Task statement: Take the records below from their first line to the line with "This screenshot has width=1686, height=925.", and restate those lines word for word.

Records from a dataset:
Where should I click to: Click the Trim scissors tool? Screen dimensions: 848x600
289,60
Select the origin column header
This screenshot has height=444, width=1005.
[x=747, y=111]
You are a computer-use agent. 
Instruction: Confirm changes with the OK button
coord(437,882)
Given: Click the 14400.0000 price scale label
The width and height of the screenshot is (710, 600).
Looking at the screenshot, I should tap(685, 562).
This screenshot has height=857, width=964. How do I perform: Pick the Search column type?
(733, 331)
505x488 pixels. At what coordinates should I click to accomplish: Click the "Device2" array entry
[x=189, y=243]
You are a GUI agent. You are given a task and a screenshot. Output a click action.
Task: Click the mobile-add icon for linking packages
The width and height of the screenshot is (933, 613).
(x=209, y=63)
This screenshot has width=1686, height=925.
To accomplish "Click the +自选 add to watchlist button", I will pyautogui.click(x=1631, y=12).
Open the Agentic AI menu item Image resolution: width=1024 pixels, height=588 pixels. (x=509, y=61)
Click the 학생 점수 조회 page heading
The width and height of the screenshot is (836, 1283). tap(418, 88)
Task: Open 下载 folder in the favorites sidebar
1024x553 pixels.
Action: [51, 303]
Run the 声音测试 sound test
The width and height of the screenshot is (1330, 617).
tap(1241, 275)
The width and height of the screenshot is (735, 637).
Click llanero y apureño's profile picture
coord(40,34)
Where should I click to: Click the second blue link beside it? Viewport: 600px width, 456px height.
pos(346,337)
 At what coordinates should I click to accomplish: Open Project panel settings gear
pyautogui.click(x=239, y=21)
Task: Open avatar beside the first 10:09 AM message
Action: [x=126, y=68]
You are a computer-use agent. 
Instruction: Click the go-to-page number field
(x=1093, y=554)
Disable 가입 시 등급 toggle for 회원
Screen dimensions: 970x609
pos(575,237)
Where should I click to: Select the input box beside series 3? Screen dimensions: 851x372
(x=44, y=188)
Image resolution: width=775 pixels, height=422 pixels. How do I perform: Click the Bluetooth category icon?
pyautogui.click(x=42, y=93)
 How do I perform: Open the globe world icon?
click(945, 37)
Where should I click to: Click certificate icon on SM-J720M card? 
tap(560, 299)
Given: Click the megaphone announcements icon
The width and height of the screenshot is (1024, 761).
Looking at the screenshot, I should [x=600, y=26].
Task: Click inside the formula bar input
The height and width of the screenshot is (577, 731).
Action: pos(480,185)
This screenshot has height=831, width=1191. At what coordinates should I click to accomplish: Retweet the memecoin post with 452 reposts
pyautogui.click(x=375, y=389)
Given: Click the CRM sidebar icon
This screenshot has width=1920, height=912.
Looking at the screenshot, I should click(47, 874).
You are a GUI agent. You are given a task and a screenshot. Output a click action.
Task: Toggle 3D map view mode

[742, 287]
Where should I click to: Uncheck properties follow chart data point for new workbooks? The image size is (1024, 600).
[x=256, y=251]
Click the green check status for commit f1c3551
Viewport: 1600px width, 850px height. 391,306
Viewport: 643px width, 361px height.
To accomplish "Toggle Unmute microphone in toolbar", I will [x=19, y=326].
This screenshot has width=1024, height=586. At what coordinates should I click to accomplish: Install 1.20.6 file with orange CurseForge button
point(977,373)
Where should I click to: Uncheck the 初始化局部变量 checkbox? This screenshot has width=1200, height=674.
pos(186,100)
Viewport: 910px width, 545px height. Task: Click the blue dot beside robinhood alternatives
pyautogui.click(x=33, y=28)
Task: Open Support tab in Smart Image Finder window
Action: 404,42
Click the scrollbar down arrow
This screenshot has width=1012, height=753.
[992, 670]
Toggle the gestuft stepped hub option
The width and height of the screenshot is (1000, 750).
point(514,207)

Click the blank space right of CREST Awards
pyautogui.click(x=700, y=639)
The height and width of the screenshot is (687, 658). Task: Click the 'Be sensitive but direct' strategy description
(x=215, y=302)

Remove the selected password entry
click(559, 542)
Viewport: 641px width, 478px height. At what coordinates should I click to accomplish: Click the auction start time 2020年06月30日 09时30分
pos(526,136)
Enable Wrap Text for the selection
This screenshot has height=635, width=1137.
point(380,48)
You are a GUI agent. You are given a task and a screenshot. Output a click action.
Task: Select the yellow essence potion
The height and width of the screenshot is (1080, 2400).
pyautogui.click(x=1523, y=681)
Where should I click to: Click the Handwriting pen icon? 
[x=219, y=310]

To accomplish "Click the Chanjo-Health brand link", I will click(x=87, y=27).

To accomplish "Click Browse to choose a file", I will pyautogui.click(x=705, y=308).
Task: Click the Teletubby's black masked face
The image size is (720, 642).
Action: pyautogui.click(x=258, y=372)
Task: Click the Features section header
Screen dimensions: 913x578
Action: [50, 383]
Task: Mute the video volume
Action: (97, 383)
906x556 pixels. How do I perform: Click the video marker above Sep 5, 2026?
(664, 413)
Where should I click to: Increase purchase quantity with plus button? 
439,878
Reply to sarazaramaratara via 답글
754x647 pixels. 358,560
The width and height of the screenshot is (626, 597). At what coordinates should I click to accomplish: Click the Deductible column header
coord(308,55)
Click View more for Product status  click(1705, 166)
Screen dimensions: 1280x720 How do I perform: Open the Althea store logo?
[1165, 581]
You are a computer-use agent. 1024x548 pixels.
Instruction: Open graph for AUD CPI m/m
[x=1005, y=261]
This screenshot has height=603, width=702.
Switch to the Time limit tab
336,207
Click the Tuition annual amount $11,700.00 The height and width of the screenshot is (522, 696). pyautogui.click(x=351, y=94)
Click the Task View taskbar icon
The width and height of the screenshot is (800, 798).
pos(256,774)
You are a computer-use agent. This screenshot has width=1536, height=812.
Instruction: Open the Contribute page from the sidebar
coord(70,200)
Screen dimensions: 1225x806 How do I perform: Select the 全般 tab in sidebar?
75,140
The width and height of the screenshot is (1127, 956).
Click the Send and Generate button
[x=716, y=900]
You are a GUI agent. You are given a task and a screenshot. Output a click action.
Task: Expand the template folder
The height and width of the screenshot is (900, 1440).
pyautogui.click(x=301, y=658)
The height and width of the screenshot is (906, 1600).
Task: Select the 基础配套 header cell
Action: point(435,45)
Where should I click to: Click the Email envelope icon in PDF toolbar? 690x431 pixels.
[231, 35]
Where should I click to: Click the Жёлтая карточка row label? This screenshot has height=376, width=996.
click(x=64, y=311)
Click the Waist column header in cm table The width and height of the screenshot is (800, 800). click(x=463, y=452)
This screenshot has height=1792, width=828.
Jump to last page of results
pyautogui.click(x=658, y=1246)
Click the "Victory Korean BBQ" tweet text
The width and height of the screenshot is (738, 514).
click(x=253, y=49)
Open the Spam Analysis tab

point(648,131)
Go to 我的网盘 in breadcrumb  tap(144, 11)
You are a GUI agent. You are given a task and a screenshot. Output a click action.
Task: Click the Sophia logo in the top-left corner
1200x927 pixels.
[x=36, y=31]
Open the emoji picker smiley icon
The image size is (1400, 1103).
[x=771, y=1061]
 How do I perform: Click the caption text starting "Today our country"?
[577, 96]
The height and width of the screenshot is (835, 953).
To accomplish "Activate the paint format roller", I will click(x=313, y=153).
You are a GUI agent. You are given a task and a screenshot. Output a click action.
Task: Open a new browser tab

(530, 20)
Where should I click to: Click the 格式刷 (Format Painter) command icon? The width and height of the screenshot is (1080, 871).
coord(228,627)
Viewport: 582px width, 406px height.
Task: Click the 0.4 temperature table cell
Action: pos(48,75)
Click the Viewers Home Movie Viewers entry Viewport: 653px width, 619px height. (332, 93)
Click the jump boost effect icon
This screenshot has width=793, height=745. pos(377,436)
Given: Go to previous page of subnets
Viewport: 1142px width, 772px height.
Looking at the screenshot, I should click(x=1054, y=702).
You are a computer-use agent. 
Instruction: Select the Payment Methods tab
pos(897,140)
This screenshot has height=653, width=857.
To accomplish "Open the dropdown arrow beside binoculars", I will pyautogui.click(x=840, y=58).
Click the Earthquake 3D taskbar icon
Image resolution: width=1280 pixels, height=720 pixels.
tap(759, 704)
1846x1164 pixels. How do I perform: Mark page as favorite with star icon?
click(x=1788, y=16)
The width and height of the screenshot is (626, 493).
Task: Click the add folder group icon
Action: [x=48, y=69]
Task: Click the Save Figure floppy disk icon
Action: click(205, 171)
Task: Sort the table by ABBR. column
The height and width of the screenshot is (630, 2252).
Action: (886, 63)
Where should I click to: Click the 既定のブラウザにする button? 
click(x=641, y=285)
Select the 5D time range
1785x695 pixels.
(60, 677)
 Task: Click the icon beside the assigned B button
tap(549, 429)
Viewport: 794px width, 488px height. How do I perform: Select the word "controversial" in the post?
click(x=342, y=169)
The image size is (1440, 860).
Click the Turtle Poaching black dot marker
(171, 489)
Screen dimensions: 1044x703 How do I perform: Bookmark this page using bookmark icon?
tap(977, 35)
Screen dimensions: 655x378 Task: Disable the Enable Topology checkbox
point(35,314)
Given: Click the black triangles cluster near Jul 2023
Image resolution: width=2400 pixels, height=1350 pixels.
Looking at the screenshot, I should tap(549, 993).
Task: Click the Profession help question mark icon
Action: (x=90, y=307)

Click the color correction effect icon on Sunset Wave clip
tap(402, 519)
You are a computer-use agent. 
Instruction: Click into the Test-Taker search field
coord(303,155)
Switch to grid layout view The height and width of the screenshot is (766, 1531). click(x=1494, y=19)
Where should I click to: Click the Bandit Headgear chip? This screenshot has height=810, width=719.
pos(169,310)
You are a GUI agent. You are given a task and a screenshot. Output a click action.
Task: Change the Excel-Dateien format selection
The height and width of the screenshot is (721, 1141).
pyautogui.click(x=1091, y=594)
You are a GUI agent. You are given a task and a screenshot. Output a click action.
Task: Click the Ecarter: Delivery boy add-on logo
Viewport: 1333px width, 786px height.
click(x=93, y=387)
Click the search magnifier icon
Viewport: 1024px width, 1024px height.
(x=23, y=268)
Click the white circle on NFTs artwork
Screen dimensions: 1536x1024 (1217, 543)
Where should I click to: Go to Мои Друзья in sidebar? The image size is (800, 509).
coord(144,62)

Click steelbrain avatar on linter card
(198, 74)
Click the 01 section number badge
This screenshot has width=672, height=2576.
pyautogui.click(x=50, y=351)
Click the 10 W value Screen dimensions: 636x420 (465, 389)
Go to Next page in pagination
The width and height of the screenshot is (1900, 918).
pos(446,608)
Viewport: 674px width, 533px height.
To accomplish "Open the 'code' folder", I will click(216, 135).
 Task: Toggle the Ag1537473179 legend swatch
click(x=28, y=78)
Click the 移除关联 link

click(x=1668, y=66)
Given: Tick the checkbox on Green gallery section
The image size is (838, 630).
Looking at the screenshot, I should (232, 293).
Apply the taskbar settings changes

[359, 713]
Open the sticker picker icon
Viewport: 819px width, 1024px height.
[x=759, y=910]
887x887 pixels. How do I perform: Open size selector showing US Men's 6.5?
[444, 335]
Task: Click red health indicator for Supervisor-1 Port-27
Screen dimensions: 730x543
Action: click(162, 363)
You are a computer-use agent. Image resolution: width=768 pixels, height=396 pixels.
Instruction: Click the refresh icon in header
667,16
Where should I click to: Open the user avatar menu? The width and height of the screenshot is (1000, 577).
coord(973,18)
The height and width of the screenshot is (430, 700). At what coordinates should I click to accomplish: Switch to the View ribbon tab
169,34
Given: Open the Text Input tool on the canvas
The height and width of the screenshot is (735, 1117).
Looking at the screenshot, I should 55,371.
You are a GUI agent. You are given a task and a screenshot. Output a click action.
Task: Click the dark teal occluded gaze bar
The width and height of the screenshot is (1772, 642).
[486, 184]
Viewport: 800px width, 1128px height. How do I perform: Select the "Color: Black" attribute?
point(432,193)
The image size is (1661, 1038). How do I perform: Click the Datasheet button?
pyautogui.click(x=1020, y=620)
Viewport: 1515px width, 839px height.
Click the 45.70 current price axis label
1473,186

Result for this task:
Where should I click to: Click the Trim scissors tool? Screen dimensions: 848x600
289,60
Select the origin column header
This screenshot has height=444, width=1005.
[x=747, y=111]
You are a computer-use agent. 
Instruction: Confirm changes with the OK button
coord(437,882)
Given: Click the 14400.0000 price scale label
The width and height of the screenshot is (710, 600).
Looking at the screenshot, I should tap(685, 562).
This screenshot has height=857, width=964. How do I perform: Pick the Search column type?
(733, 331)
505x488 pixels. At what coordinates should I click to accomplish: Click the "Device2" array entry
[x=189, y=243]
You are a GUI agent. You are given a task and a screenshot. Output a click action.
Task: Click the mobile-add icon for linking packages
The width and height of the screenshot is (933, 613).
(x=209, y=63)
This screenshot has width=1686, height=925.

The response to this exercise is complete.